_Extrait:_

========================================================================

Les faillites bancaires américaines du printemps et de l’été, même si les médias en parlent moins, continuent encore aujourd’hui et pourraient susciter un risque systémique mondial. Avec des actifs estimés à 229 milliards de dollars (au 13 avril 2023), First Republic Bank (FRB) constitue la deuxième plus grosse faillite d’une banque de dépôt aux États-Unis, après celle de la Washington Mutual Bank, avec 300 milliards de dollars d’actifs, en 2008 et juste devant Silicon Valley Bank, 209 milliards de dollars d’actifs. De 222 dollars, le 16 novembre 2021, le cours de l’action FRB est tombé à 0,42 dollar, soit une destruction de capitalisation boursière de près de 70 milliards de dollars.

Banques, rien ne va plus

Nous avons donc assisté depuis le printemps 2023 à une série de faillites de banques aux États-Unis : Silvergate Bank, Silicon Valley Bank, Signature Bank, First Republic Bank… Au total, plus d’une dizaine. Et jusqu’au Crédit Suisse pour l’Europe. Pas d’inquiétude, nous disent les médias de grand chemin, nous avons les accords de Bâle III et, au pire, en cas de faillite d’une banque, le Fonds de Garantie des Dépôts et de Résolution (FGDR). Le FGDR indemnise jusqu’à 100 000 € par client par établissement et dans un délai maximum de sept jours ouvrables. Hélas, le fond n’est très petitement constitué que d’environ 7 milliards d’euros.

========================================================================

_Données fournies:_
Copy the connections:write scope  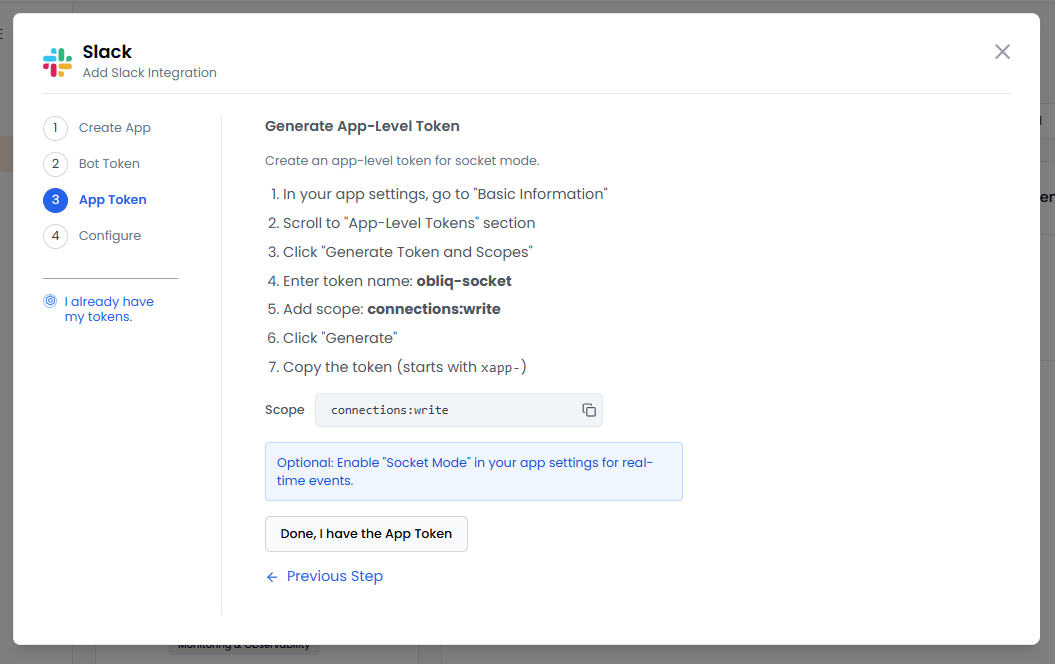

========================================================================

_Consigne donnée:_
Transcrivez l'extrait sur les faillites bancaires à partir de « Nous avons donc » et jusqu'à « d’environ 7 milliards d’euros. ». La liste n'a aucun lien avec l'extrait.

_Résultat final:_
Nous avons donc assisté depuis le printemps 2023 à une série de faillites de banques aux États-Unis : Silvergate Bank, Silicon Valley Bank, Signature Bank, First Republic Bank… Au total, plus d’une dizaine. Et jusqu’au Crédit Suisse pour l’Europe. Pas d’inquiétude, nous disent les médias de grand chemin, nous avons les accords de Bâle III et, au pire, en cas de faillite d’une banque, le Fonds de Garantie des Dépôts et de Résolution (FGDR). Le FGDR indemnise jusqu’à 100 000 € par client par établissement et dans un délai maximum de sept jours ouvrables. Hélas, le fond n’est très petitement constitué que d’environ 7 milliards d’euros.